As Maurice Samuel wrote: "Life pets the better of him but he comes off
better in debate with it." At first Tevye has something to hold on to:
"Without tradition our lives would be just as insecure as the fiddler up
there on the roof." But then nothing turns out the way one expects. His
daughters refuse to let their father choose their husbands and marry as
they please. Heartbreaking scenes, being disowned by their father and the
depths of despair are the consequences. An edict of the Tsar's puts an end to
it all. Tevye and his wife Golde are rejected by their daughters. Denied
the descendants they long for, they and all the other Jews of Anatevka are expelled from their homes.

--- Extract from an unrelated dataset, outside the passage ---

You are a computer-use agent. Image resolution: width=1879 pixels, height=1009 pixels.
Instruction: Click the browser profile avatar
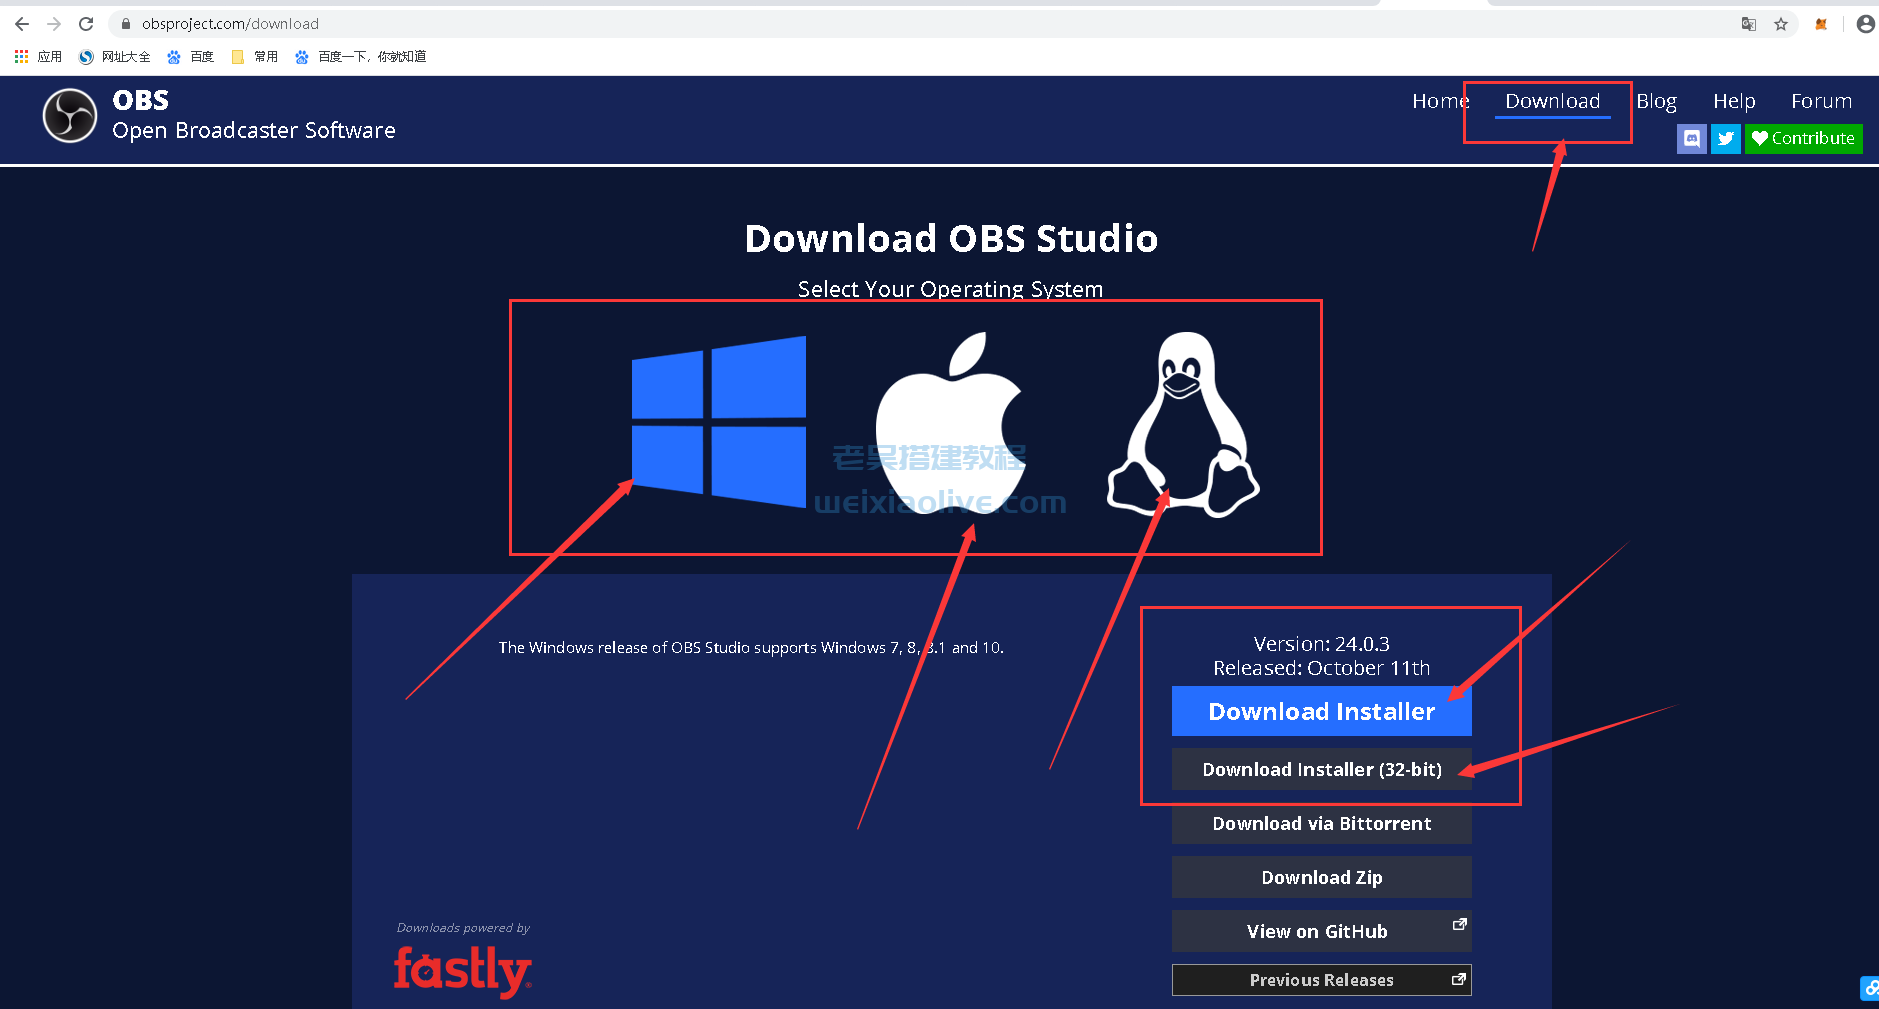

Chagall was born in 1887, the son of a Jewish fishmonger in Liozno near
the White Russian provincial capital of Vitebsk. His early life was
remarkably like that which is enacted in the musical. At the age of
thirty-three he had his first experience of scene painting and directing
plays at the Moscow Yiddish Theatre.
In 1941 he emigrated — like Sholem Aleichem had twenty-five years
earlier — to the United States, where he again worked in the theatre.